Unfortunately, we can’t expect the leading national mental health advocacy groups to be agents of change in stopping dangerous practices. The NAMI and Mental Health America organizations receive 19 percent and roughly a third of their funding, respectively, from drug companies. NAMI, for instance, was an early champion of J&J’s TMAP program and has fought any efforts to restrict prescribing of antipsychotics. Neither group has taken a strong public stance against the overmedication of children, and leaders of both insist that drug industry funding hasn’t compromised their policy positions. Yet when I suggested to one organization’s local activist that the national
group take a stand against dangerous off-label prescribing that could change their image as being under the thumb of the drug industry, she replied, “We are under the thumb of the drug industry.”
Laundry lists of proposed reforms, of course, don’t bring about change. The governing philosophy of those seeking to change our dangerous and ineffective mental health system could be lifted straight from the Hippocratic Oath: First, Do No Harm. And it should be amended to read: Second, Do What Works.
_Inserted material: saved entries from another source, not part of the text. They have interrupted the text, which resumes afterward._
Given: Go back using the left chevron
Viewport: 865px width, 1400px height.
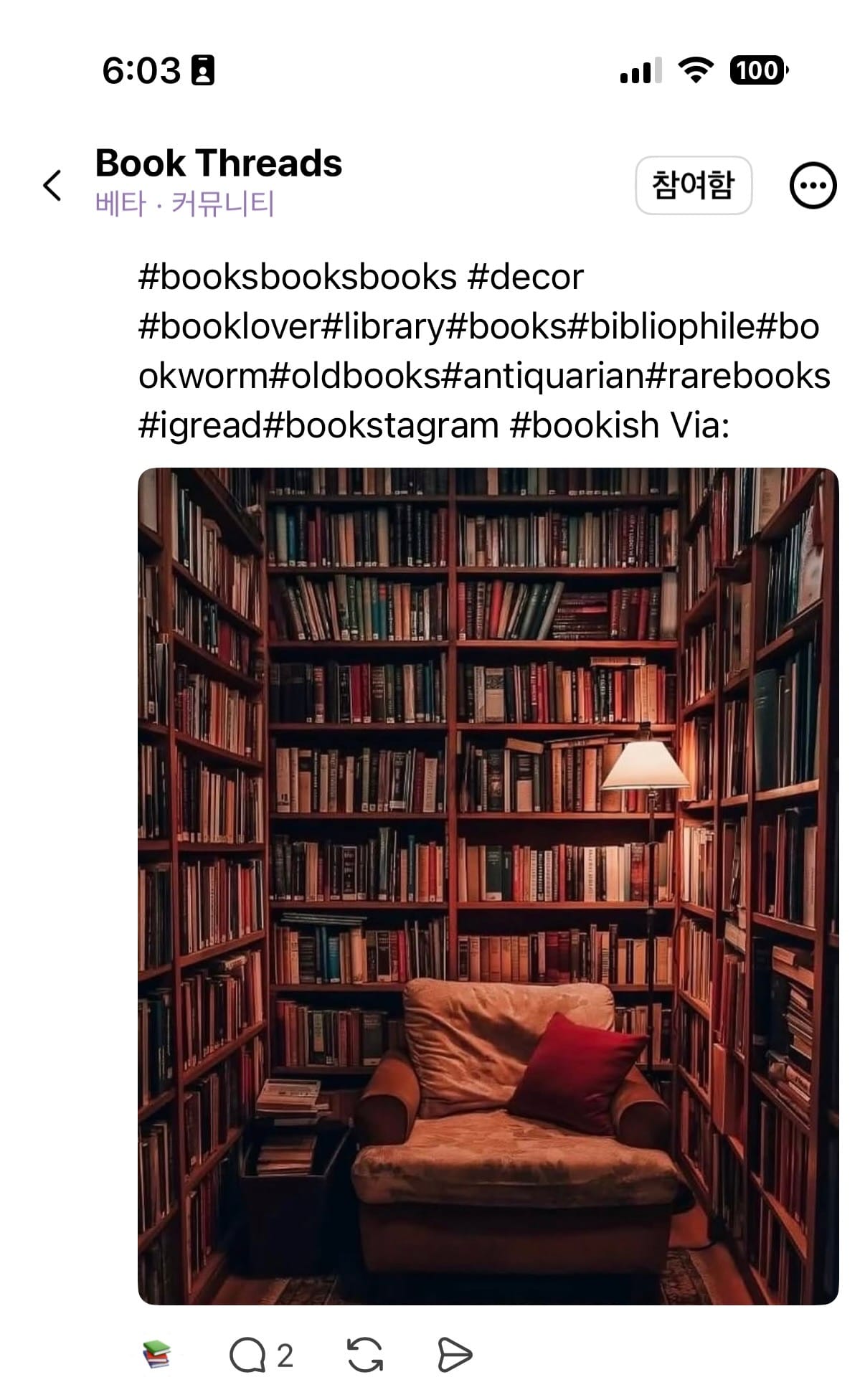Looking at the screenshot, I should coord(52,186).
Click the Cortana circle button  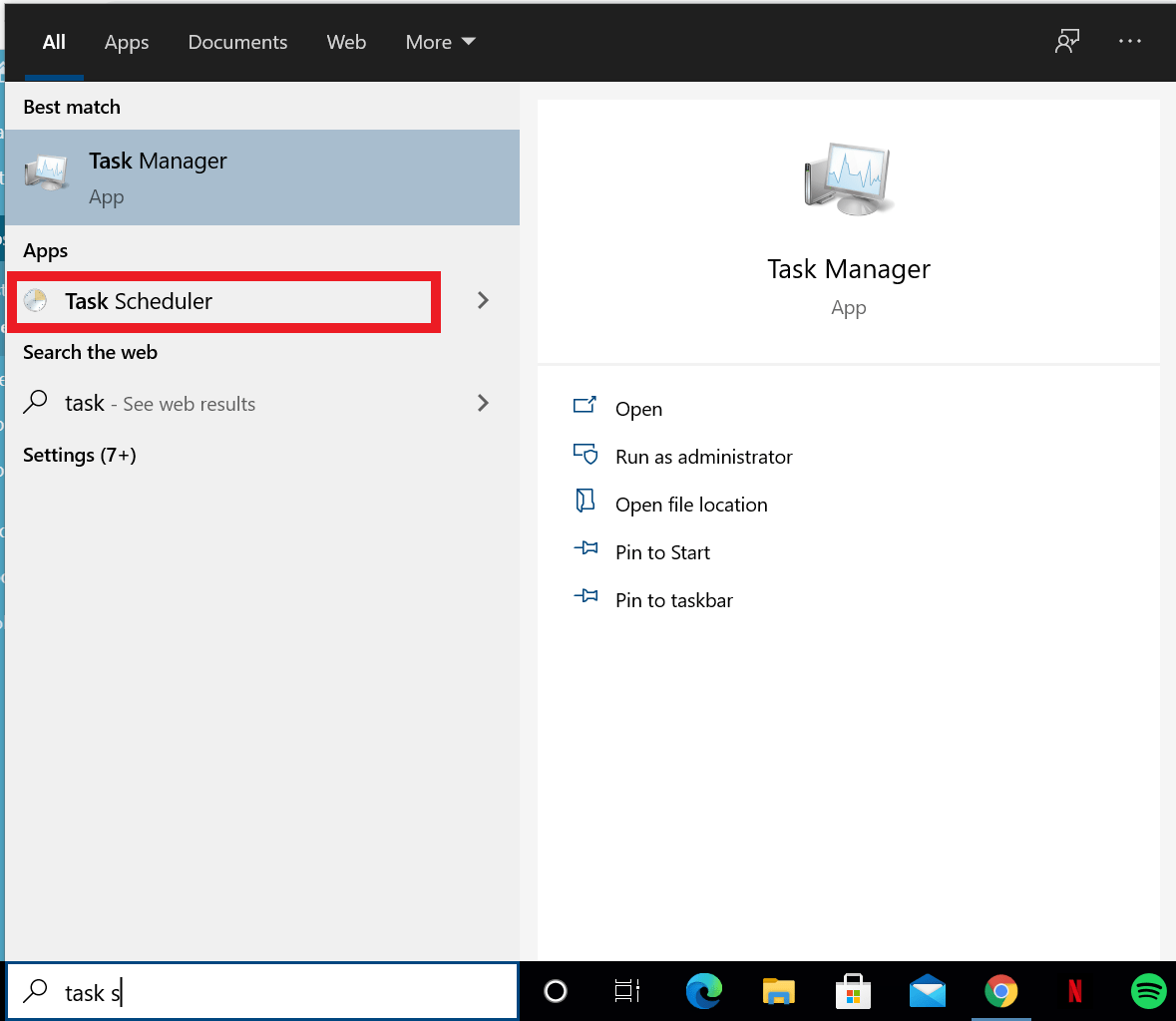click(x=555, y=991)
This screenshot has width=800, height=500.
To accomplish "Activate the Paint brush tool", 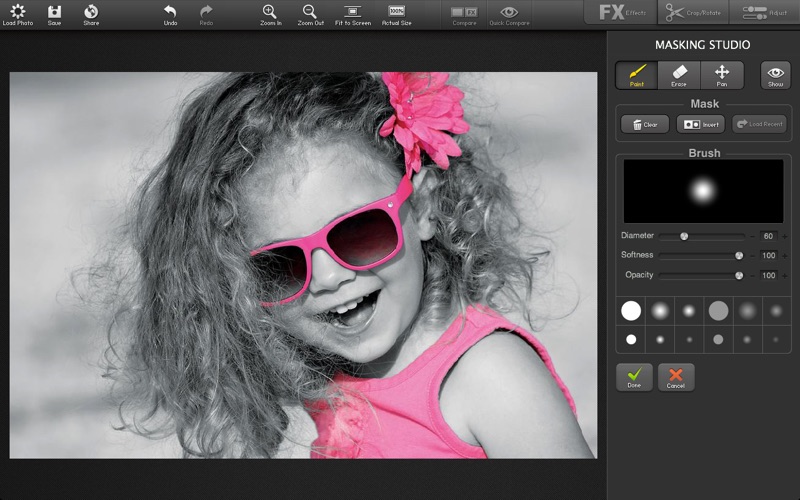I will coord(636,75).
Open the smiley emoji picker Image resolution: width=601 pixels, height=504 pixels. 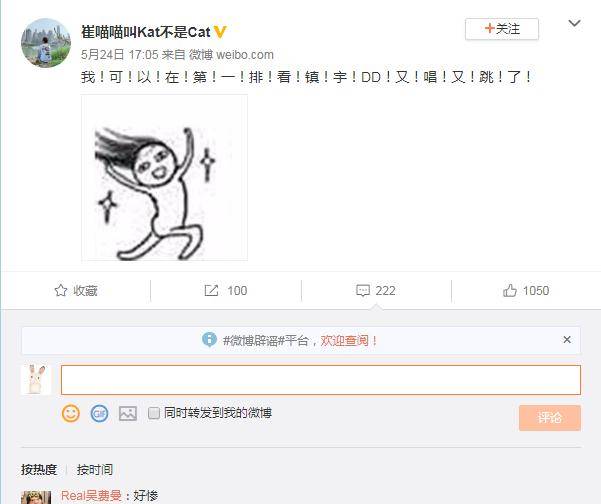click(71, 414)
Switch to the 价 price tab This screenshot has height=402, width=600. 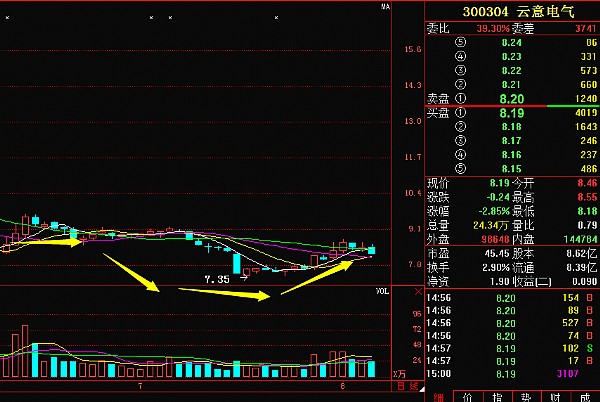(468, 397)
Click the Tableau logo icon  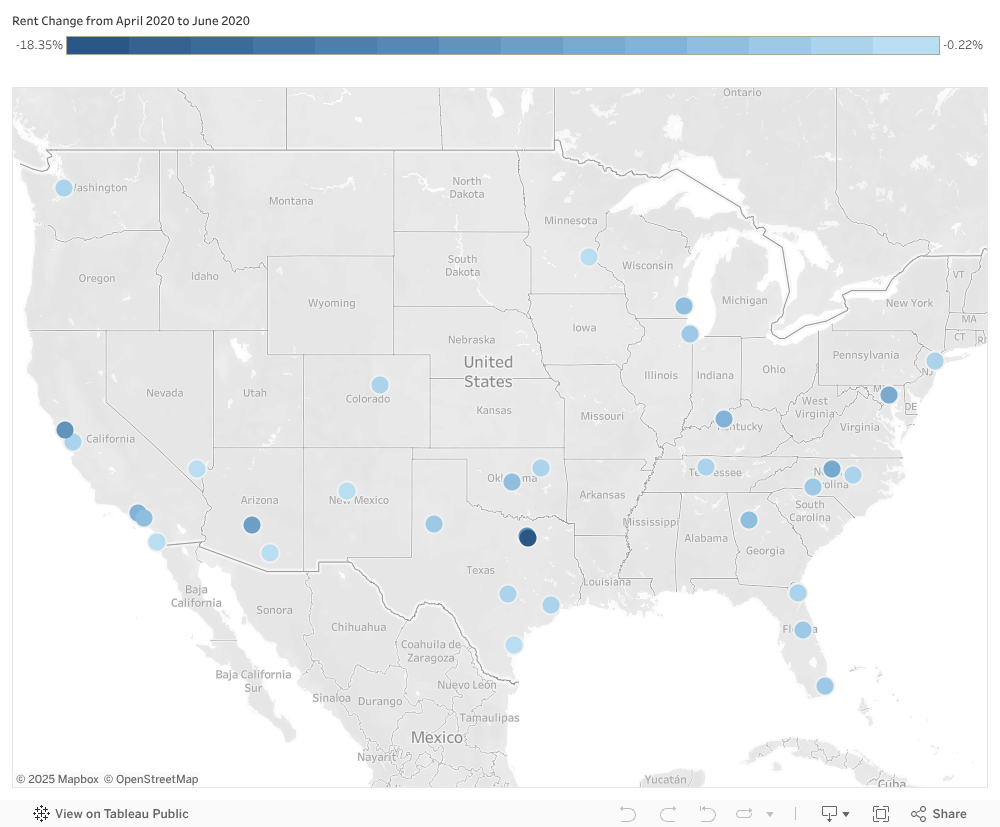click(x=41, y=814)
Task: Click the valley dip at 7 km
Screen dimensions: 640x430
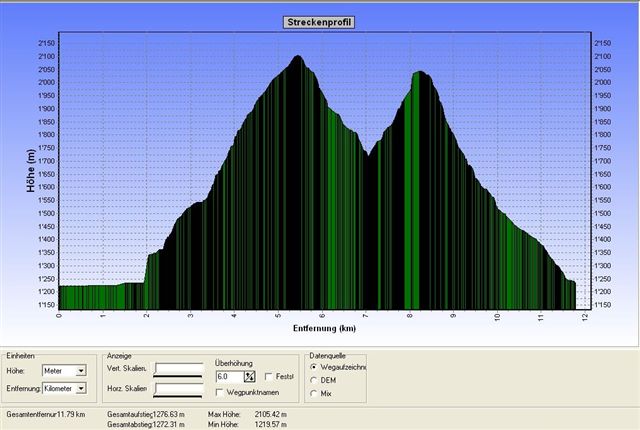Action: pos(368,155)
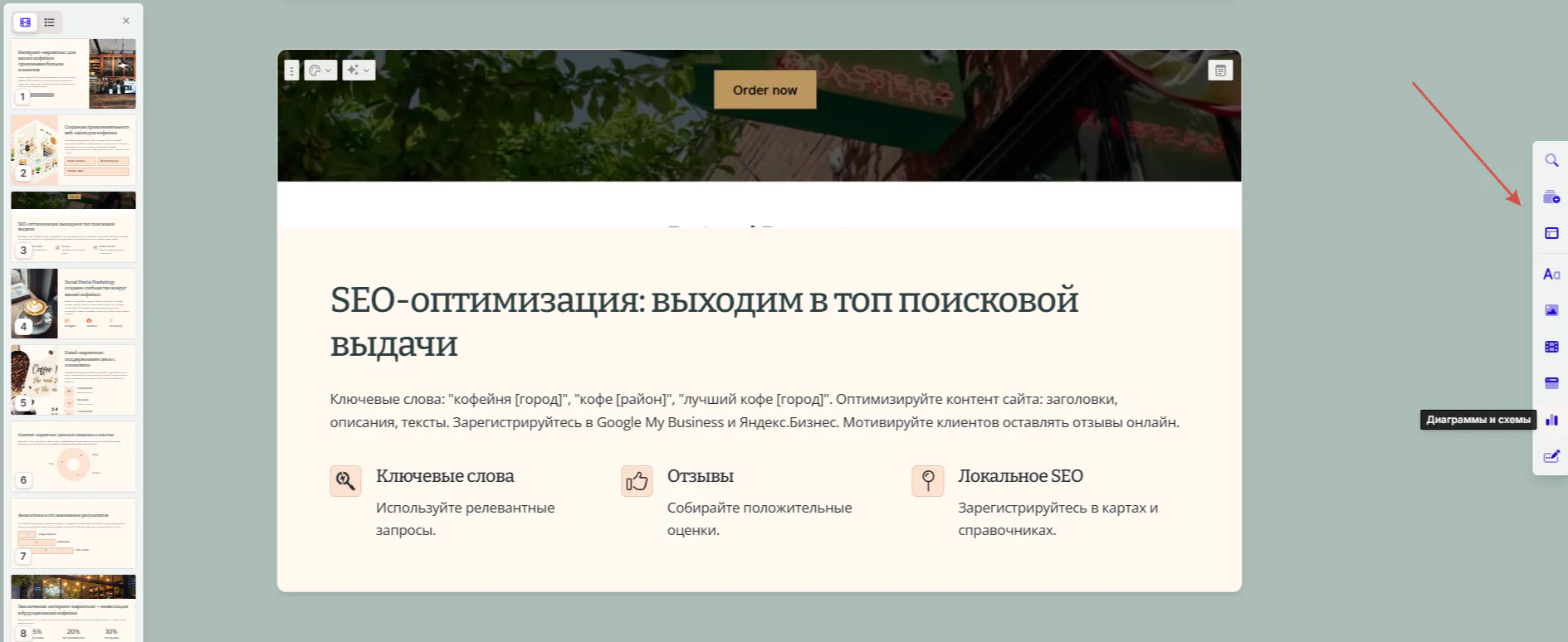Open the image insert tool
This screenshot has width=1568, height=642.
coord(1551,310)
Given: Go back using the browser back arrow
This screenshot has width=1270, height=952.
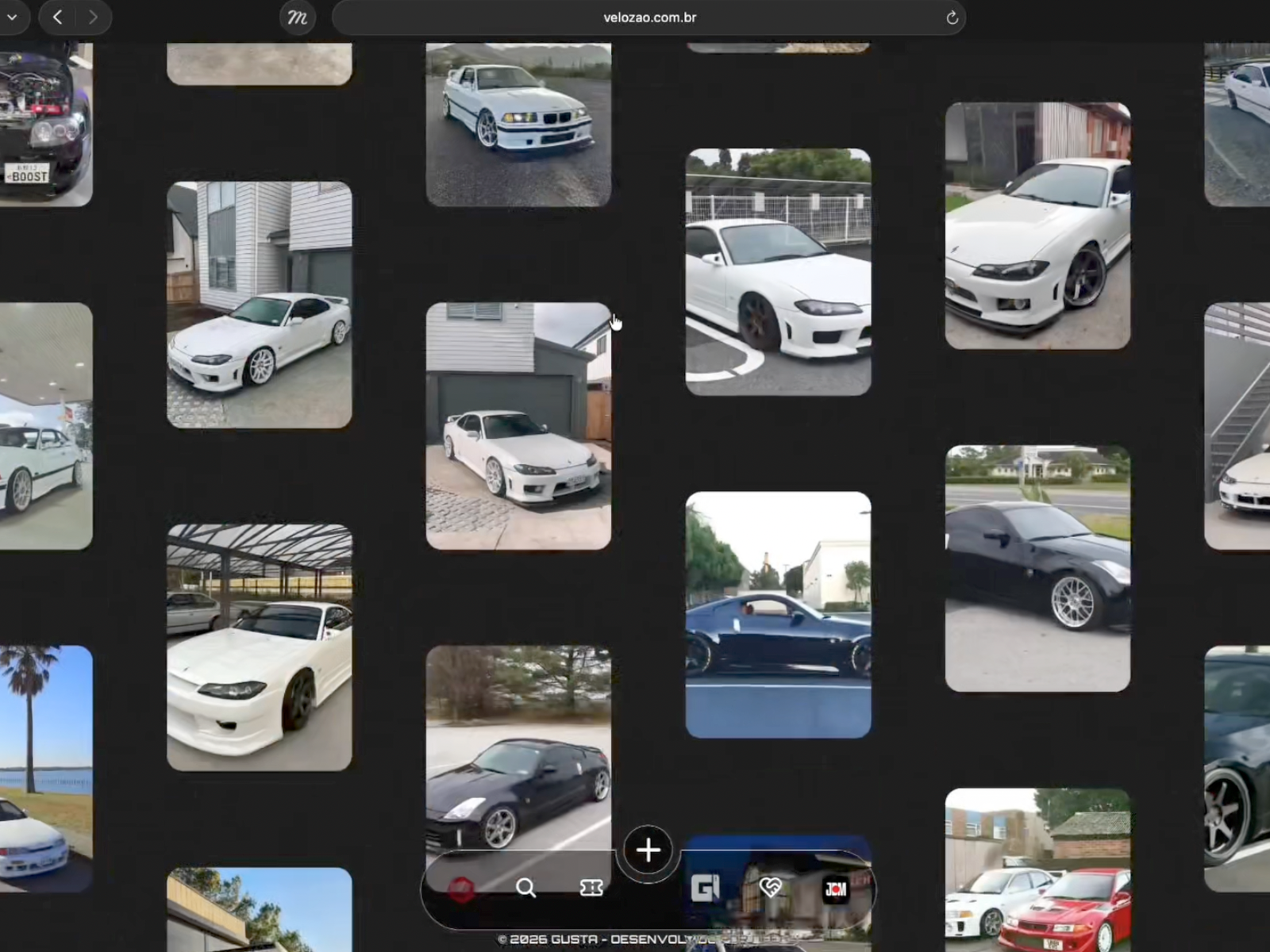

Yet, sadly, the prospects for the wider use of innovative and effective programs are even bleaker now in the Trump era if indeed insurance coverage shrinks and Medicaid budgets are slashed.
In looking over the landscape of reform, it almost always has come about because someone in power has been forced by a lawsuit, court order, media coverage or public protests to change. In medical care, paying people extra to do the right thing and refusing to pay for bad treatments can also have an impact. Changing the way we treat people with a serious mental illness should be considered a social justice issue that goes beyond just those affected by its devastating impact. And when change does occur, its effect can be profound.
Robert Drake, for example, remembers one of the first mentally ill people he recruited to participate in a trial of supported employment. “He was a guy in a day treatment program and I was his doctor,” he says. “He just sat around, saying nothing, for years.” With his long-lasting schizophrenia, the patient was so moribund and quiet that Drake sent him for neuropsychological testing, which didn’t show any underlying physical disease. Then a colleague working in the supported employment program somehow recruited him and helped him find work. “I thought he was the last guy in the world who could get a job,” he says.